--- Begin PROVIDED ENTRIES ---

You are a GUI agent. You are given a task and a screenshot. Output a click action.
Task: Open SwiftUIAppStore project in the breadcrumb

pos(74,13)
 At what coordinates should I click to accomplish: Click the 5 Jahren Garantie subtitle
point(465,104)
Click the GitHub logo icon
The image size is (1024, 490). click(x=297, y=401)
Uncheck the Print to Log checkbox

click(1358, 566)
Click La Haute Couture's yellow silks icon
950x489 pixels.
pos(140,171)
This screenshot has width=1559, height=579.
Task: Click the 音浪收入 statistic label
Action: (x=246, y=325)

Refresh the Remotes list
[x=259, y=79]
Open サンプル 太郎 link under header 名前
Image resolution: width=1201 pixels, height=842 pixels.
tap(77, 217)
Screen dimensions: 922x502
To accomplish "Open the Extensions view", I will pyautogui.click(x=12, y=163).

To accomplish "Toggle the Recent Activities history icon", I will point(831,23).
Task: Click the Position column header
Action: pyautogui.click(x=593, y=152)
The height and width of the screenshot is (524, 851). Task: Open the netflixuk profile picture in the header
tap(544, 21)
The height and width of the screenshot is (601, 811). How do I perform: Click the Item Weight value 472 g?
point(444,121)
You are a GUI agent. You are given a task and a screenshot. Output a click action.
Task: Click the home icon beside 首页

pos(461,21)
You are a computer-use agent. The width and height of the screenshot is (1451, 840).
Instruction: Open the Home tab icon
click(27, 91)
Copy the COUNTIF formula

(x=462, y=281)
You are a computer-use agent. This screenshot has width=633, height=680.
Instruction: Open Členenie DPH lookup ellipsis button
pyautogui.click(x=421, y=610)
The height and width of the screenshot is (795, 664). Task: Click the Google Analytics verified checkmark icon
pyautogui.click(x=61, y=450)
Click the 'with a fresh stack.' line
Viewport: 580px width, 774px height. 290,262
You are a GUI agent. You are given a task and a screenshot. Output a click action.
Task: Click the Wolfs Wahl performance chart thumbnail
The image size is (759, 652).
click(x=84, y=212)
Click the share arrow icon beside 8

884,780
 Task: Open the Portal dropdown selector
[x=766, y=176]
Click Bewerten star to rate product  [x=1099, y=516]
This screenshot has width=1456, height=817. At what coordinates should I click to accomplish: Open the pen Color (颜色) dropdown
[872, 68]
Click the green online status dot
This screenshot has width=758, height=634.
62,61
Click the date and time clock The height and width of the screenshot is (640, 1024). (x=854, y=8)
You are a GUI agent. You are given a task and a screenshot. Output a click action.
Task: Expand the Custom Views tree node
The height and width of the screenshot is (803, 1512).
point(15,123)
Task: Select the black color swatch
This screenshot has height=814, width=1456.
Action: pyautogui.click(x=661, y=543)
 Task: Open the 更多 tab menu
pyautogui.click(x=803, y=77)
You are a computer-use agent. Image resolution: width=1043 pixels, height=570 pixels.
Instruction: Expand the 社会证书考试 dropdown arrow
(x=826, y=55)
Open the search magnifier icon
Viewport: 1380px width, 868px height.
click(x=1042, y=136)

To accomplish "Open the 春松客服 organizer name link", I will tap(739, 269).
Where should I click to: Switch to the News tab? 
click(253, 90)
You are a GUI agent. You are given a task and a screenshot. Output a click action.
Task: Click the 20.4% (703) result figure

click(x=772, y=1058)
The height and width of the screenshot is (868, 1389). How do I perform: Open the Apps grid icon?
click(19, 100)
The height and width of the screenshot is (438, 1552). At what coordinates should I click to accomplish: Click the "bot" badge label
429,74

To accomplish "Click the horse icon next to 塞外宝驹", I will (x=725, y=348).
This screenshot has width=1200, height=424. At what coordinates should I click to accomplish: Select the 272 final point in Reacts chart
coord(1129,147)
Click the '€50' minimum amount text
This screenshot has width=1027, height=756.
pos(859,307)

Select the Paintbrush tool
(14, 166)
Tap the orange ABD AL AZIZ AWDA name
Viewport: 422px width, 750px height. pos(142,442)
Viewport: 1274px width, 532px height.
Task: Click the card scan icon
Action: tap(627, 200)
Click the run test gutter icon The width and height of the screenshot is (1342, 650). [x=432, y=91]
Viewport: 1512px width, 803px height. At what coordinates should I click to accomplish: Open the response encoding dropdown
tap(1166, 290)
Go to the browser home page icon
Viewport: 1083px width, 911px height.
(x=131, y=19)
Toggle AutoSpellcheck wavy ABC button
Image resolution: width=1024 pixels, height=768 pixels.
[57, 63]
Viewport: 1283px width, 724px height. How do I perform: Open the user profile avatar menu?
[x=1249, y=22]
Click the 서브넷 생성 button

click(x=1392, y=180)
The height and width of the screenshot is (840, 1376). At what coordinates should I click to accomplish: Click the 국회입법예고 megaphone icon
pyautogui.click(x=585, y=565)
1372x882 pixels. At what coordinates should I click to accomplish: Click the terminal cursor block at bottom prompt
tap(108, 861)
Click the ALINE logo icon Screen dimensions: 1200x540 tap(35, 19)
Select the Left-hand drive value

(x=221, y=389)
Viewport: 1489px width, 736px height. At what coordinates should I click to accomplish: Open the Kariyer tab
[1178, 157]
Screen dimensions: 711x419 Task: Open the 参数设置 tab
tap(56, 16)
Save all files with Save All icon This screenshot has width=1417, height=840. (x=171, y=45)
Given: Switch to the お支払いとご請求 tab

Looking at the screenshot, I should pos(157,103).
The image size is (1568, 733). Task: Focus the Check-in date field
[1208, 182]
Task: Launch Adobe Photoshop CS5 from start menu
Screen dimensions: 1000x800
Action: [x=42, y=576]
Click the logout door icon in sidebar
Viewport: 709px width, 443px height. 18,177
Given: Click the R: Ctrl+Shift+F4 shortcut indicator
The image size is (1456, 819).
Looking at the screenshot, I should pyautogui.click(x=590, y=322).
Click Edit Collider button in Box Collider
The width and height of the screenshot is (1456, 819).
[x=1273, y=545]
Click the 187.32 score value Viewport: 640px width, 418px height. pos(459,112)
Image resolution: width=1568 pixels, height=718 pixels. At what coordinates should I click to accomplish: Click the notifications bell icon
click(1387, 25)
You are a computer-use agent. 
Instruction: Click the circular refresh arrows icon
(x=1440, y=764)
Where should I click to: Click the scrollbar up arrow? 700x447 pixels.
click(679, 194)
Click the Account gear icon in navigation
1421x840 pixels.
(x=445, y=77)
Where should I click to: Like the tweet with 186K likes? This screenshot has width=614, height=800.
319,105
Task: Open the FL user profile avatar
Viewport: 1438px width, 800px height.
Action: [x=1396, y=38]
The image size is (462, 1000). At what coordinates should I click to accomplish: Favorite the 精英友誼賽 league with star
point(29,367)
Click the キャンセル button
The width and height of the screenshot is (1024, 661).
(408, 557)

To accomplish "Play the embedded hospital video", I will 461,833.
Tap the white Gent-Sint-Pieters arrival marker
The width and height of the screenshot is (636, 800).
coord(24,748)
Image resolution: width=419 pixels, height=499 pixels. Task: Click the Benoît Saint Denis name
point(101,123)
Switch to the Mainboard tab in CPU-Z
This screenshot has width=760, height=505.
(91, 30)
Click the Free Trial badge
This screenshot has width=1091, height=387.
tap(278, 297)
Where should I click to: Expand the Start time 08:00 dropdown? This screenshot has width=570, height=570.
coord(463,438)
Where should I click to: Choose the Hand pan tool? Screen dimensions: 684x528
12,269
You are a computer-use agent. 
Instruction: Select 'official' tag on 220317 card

--- End PROVIDED ENTRIES ---

#### WHAT TO WORK ON:
Return each line of the listing above that contains the string "Toggle". Case matters.

#### SOLVED PROBLEM:
To accomplish "Toggle the Recent Activities history icon", I will point(831,23).
Toggle AutoSpellcheck wavy ABC button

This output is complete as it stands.